The Recording Industry Assn. of America (RIAA ( news - web sites)) fired off a fresh round of statistics Monday in its campaign to prove that digital piracy is to blame for the huge slump in music sales over the past year. Biz reps say they may get even tougher on policing pirates, and won't rule out going after individuals who transfer or download illegally.
The major-label trade organization said unit shipments of music were down more than 10% in the first six months of 2002, compared to the same period a year earlier. The dollar value of those shipments slipped just under 7% to $5.5 billion.
At the same time, the RIAA released details of a study linking usage of online music-downloading networks like Kazaa and Morpheus with decreased record buying. RIAA-commissioned pollster Peter Hart Associates found that 41% of users whose file-swapping activity has increased over the past year said they are buying less music, compared to just 22% of those with decreased usage.
"The disinclination to buy would clearly seem to be greatest to those who have increased their downloading," said Peter Hart official Geoff Garin. "That casts a lot of doubts on any assertion that there is a positive correlation between downloading tracks and buying more music."
Garin conceded, however, that the study looked at only "wired" users -- those connected to the Internet with at least a dial-up connection. Data on the music-buying habits of non Web-users won't be compiled until the fall, he said.
Also on the plate at Monday's stat buffet were numbers cataloging a dramatic increase in siezures of counterfeit material by the RIAA. The group said pirate CD seizures were up more than 170% as of mid-year, while captured stashes of illicit recordable CD-Rs were up 66%.
The industry's barrage of piracy data seemed squarely aimed at discrediting competing studies, including one released earlier this summer by Jupiter Media Metrix, which indicated that heavy file-swapping users are actually more likely to buy more music as a result of their online activities.
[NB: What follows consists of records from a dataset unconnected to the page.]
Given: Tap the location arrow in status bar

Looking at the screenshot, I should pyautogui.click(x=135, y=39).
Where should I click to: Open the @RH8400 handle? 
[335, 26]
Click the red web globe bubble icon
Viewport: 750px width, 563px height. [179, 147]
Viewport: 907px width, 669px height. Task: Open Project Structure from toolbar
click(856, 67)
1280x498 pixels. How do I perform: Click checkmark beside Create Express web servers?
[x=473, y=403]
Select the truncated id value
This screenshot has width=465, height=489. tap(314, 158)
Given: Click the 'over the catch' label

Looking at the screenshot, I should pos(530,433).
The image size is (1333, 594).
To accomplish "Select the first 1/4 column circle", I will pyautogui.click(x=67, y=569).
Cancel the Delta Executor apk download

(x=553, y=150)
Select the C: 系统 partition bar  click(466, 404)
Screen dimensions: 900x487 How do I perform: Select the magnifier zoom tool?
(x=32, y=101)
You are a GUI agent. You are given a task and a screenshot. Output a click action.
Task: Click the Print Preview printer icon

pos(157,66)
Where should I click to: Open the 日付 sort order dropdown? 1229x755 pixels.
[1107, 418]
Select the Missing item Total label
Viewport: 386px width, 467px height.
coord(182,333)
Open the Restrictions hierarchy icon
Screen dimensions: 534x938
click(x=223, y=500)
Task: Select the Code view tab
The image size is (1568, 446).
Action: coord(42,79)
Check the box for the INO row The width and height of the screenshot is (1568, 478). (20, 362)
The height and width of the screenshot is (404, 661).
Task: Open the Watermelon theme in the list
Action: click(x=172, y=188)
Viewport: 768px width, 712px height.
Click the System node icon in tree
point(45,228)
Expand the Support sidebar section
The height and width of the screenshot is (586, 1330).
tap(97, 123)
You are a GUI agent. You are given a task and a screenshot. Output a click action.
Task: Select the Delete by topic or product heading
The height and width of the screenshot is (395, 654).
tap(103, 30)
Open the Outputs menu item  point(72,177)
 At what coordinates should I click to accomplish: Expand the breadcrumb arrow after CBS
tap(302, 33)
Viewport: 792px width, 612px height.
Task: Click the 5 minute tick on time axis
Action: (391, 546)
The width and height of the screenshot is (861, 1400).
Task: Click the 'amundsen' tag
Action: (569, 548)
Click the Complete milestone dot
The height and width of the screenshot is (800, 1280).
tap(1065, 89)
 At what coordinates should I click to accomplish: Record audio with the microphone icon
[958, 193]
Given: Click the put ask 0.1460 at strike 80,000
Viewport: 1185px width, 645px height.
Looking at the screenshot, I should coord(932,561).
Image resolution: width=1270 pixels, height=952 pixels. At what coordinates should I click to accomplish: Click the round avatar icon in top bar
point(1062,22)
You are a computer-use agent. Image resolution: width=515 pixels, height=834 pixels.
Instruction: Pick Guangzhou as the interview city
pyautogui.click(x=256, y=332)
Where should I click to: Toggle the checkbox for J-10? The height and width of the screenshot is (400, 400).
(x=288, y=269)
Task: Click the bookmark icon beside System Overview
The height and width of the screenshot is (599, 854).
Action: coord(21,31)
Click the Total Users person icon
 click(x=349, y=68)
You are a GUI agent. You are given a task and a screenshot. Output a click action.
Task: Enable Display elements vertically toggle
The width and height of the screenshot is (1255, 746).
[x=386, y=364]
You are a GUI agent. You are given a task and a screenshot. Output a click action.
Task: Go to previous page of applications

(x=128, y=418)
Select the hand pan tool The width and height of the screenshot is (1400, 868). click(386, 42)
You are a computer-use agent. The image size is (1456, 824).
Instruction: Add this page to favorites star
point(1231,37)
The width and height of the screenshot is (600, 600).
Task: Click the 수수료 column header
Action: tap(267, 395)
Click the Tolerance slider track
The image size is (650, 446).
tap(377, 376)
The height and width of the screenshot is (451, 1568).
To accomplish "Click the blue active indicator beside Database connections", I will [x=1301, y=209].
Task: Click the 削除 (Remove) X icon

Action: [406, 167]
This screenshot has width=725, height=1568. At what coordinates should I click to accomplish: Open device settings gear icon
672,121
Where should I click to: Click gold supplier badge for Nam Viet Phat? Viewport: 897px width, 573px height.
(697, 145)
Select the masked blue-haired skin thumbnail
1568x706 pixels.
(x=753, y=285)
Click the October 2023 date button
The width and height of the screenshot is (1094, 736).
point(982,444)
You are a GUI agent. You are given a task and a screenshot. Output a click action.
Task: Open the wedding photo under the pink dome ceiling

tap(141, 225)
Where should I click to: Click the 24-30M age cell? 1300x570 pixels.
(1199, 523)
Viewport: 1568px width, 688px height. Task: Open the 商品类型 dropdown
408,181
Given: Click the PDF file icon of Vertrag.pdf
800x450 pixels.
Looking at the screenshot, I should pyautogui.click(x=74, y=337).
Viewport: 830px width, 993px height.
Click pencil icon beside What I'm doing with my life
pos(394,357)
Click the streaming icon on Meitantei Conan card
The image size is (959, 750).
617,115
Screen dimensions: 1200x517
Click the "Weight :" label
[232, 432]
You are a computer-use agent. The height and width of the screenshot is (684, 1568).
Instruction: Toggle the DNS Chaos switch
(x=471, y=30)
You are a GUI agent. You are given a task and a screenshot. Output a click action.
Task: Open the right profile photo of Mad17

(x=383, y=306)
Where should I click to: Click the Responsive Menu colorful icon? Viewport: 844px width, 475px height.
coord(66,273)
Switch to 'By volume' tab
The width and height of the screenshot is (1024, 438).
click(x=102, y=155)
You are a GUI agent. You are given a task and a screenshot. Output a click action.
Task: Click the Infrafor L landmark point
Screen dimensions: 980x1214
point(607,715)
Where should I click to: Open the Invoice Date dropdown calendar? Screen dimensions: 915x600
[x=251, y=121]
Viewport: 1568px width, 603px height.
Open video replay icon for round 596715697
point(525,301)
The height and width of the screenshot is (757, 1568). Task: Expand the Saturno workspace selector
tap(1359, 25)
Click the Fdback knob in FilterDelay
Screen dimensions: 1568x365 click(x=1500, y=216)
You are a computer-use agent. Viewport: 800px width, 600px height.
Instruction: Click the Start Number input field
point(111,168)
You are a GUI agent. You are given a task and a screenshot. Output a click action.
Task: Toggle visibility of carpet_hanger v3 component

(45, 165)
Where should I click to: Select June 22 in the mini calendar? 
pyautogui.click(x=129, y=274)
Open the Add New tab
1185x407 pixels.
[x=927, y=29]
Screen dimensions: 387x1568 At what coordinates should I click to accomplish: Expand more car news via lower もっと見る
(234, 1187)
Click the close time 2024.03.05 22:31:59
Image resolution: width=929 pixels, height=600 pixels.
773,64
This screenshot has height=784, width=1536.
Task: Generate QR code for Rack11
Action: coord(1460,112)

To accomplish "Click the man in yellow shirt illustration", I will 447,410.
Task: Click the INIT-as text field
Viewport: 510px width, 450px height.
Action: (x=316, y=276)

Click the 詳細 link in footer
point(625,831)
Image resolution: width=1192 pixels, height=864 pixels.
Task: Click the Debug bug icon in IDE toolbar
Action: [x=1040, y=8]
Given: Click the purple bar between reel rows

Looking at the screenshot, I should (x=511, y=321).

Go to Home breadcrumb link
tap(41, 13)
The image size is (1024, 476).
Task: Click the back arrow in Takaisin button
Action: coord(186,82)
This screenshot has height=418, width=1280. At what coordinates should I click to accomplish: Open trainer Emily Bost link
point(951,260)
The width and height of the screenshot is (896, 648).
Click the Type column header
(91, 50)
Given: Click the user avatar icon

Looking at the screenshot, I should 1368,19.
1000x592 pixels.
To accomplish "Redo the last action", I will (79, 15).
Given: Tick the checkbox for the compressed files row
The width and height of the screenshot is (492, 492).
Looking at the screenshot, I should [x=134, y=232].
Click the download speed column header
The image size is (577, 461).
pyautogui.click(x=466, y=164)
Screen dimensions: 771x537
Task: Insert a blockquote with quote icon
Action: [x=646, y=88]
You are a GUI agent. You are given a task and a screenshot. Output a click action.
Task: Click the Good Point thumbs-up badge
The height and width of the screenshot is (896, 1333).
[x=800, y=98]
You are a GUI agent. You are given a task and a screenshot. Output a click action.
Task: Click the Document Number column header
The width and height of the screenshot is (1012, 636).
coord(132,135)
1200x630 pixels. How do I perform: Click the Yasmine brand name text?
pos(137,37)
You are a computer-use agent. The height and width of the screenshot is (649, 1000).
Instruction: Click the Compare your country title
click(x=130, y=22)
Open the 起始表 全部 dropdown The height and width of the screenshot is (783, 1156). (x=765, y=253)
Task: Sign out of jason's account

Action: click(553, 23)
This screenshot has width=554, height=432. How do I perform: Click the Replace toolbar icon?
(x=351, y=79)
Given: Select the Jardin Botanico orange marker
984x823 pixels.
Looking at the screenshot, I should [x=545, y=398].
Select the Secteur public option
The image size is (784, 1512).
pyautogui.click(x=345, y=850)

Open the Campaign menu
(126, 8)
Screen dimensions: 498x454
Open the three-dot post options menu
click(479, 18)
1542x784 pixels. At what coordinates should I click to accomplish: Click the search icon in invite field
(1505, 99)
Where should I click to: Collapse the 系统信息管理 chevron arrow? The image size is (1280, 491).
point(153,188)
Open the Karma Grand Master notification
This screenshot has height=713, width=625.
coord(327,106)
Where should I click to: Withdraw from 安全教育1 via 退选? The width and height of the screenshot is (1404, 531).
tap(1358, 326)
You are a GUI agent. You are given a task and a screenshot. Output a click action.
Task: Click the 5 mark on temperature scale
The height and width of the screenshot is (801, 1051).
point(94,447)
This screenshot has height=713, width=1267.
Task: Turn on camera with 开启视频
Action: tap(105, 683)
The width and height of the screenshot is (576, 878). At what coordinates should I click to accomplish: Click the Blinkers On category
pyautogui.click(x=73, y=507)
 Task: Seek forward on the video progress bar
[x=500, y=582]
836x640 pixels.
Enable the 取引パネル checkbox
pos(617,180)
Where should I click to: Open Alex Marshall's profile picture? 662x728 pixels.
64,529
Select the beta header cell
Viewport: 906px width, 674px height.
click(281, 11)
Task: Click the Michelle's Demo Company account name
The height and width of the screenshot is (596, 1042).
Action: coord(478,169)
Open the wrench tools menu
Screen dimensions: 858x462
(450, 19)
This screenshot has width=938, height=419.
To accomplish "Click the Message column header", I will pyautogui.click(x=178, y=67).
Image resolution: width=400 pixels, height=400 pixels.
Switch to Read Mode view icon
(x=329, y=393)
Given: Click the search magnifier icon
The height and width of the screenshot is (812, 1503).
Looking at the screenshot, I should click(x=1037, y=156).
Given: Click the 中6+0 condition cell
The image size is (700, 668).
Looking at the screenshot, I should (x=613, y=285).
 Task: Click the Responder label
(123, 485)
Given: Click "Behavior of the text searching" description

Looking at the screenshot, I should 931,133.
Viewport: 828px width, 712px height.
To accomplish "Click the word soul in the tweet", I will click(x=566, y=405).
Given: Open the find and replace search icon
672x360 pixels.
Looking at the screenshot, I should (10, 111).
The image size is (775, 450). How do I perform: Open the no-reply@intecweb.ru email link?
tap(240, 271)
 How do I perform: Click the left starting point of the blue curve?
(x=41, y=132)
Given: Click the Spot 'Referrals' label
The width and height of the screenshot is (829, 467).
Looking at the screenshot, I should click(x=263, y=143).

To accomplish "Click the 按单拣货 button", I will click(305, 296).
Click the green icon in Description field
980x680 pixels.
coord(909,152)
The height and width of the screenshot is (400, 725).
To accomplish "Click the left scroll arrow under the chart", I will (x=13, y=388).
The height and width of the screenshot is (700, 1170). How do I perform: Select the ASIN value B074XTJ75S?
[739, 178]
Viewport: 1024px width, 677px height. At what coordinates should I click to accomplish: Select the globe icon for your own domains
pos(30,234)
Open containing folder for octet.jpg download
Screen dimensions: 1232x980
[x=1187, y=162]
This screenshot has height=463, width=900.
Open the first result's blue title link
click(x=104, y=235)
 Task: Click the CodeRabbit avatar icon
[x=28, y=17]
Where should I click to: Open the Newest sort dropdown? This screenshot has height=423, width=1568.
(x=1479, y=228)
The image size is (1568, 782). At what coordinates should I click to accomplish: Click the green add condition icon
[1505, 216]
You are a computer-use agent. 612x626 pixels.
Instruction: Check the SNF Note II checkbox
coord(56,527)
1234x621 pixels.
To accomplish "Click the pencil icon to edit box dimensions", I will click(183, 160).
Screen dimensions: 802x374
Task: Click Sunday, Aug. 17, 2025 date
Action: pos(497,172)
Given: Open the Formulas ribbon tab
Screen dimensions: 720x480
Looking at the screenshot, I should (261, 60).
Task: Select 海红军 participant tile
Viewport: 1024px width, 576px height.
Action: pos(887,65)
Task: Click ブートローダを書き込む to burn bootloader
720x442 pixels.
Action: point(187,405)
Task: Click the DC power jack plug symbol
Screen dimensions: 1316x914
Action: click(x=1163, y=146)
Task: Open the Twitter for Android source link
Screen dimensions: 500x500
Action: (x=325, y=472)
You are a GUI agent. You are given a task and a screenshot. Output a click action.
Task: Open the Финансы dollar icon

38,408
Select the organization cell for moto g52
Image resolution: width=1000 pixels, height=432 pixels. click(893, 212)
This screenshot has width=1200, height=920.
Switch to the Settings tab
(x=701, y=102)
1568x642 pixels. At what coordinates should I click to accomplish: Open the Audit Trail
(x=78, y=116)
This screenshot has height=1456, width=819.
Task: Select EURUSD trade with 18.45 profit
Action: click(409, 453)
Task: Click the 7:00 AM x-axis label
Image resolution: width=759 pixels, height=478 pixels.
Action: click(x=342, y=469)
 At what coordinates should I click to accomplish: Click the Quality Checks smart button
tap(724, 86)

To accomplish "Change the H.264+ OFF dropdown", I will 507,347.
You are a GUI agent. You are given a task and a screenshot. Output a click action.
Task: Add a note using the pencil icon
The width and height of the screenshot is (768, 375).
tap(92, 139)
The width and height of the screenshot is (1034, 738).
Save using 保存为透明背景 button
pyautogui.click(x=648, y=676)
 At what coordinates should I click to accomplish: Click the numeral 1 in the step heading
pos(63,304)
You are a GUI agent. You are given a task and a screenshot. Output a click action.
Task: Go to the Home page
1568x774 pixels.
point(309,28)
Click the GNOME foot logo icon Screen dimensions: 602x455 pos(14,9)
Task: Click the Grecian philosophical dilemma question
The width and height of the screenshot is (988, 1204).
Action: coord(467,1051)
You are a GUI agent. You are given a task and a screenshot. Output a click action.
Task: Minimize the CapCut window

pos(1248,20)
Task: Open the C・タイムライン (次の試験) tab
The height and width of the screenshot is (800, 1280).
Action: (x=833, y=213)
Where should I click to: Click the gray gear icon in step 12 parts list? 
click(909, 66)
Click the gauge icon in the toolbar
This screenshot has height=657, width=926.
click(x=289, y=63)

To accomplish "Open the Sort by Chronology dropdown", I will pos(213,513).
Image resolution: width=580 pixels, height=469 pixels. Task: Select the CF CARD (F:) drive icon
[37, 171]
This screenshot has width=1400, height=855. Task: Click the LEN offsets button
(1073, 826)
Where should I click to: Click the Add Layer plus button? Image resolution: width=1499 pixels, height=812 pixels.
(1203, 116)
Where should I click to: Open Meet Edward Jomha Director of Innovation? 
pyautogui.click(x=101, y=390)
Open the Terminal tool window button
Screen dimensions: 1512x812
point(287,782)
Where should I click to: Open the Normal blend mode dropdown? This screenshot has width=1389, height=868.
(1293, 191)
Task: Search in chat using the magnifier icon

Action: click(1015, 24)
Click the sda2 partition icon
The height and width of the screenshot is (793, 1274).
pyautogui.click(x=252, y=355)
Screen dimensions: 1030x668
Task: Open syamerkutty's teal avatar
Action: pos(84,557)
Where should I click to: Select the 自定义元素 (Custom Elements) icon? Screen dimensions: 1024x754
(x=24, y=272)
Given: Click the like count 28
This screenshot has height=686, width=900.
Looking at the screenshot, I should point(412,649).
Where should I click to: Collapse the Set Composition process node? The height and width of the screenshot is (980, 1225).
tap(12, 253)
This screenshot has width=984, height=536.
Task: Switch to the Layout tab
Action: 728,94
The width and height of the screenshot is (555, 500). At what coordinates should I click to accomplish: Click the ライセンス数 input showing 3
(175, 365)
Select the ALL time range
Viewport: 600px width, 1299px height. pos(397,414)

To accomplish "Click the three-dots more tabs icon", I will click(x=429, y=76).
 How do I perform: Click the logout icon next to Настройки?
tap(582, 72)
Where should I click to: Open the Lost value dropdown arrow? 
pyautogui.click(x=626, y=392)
But the RIAA may have another motive in mind as well, said P.J. McNealy, director or research for the tech consultancy GartnerG2.
"This announcement really sets up the second half of the year for the RIAA to ask Congress for more help fighting piracy," McNealy said.
He cited a bill recently introduced by California Congressman Howard Berman (D-Mission Hills), which would give the major labels a broad mandate to combat the peer-to-peer networks through technological means. The measure was hailed as a crucial step forward by the RIAA, but has raised the hackles of privacy advocates.
The RIAA may also be looking to build its case for another controversial anti-piracy measure - filing suit against the actual users of file-swapping networks. The group recently took Internet service provider Verizon to court to get names of high-traffic P2P users, and an RIAA spokesman said Monday that "nothing's off the table at this point" in the anti-piracy fight.
Leading the downturn in music shipment numbers by market segment were CD singles, which tumbled more than 80% to just 2.2 million units in the first half of 2002. Some music insiders have argued that singles are the first to suffer from digital piracy, since they are far easier to download than full albums.
Shipments of the industry's flagship product, full-length CD albums, fell 7.2% on a unit basis to 369 million. The dollar value of those shipments sank 5.1% to $5.2 billion. The shipment data differs from actual sales at retail; the numbers can change based on returned merchandise and other factors.